— BEGIN Data section —

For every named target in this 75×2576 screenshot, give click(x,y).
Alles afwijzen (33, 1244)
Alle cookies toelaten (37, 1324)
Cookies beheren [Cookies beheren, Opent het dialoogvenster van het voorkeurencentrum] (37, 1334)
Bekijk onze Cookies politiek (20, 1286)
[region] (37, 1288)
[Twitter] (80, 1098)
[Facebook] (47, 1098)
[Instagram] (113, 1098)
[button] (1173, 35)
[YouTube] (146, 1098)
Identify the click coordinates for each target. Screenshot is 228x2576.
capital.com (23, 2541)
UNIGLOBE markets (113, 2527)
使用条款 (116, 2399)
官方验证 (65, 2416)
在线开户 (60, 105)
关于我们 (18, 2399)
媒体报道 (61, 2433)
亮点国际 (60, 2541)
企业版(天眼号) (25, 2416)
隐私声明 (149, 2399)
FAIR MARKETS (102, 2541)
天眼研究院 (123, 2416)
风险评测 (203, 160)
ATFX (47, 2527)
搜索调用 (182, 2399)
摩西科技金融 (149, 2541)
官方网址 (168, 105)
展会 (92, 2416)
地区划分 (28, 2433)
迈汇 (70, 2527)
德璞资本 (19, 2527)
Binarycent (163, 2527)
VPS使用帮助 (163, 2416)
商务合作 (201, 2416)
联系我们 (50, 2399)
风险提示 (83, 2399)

— END Data section —

▶ Your task:
Copy every one of the rows above word for word, keeping them in the same order.

▶ Worked answer:
For every named target in this 75×2576 screenshot, give click(x,y).
Alles afwijzen (33, 1244)
Alle cookies toelaten (37, 1324)
Cookies beheren [Cookies beheren, Opent het dialoogvenster van het voorkeurencentrum] (37, 1334)
Bekijk onze Cookies politiek (20, 1286)
[region] (37, 1288)
[Twitter] (80, 1098)
[Facebook] (47, 1098)
[Instagram] (113, 1098)
[button] (1173, 35)
[YouTube] (146, 1098)
Identify the click coordinates for each target. Screenshot is 228x2576.
capital.com (23, 2541)
UNIGLOBE markets (113, 2527)
使用条款 (116, 2399)
官方验证 (65, 2416)
在线开户 (60, 105)
关于我们 (18, 2399)
媒体报道 (61, 2433)
亮点国际 (60, 2541)
企业版(天眼号) (25, 2416)
隐私声明 (149, 2399)
FAIR MARKETS (102, 2541)
天眼研究院 (123, 2416)
风险评测 (203, 160)
ATFX (47, 2527)
搜索调用 (182, 2399)
摩西科技金融 (149, 2541)
官方网址 (168, 105)
展会 (92, 2416)
地区划分 (28, 2433)
迈汇 (70, 2527)
德璞资本 (19, 2527)
Binarycent (163, 2527)
VPS使用帮助 (163, 2416)
商务合作 (201, 2416)
联系我们 (50, 2399)
风险提示 (83, 2399)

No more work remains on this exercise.